# 39 today - can I do this??



## ClarissaN (Jan 1, 2012)

Well, I turned 39 today and I can almost feel my ovaries sighing and getting in their jim jams. 

With the news & test results I've been getting just lately I Just see it as a step away from acheiving our dream. I'm sure this gets easier (I'm certain it gets harder too!!) 

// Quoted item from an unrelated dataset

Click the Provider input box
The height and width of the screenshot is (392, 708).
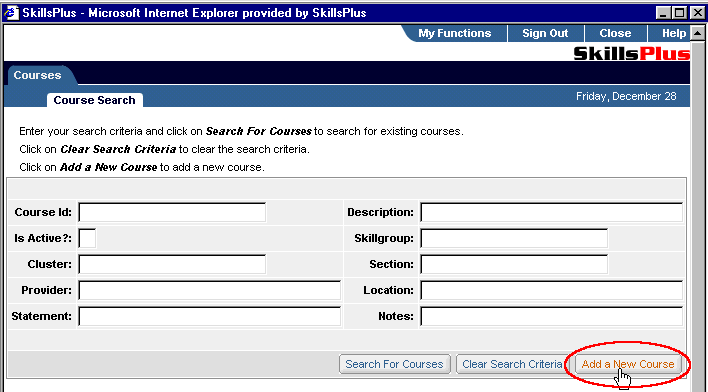(210, 290)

We're back on the TTC naturally train while we wait for my last set of results and so I'm here in FF looking for some boosts of positivity & some good news stories

C x


----------



## Sheilaweb (Mar 21, 2006)

Clarissa, if its any help, I had my first natural bfp when I was 36 - it ended in m/c and both hubby and I were diagnosed with separate issues - I began treatment at the age of 39 and my little ones due date was the day before my 40th.

I'm hitting 42 next month - my AF is 2 days late, and whilst I'm not letting my hopes run away with me (I've been kicked too many times before), I'm still clinging onto a little bit of hope.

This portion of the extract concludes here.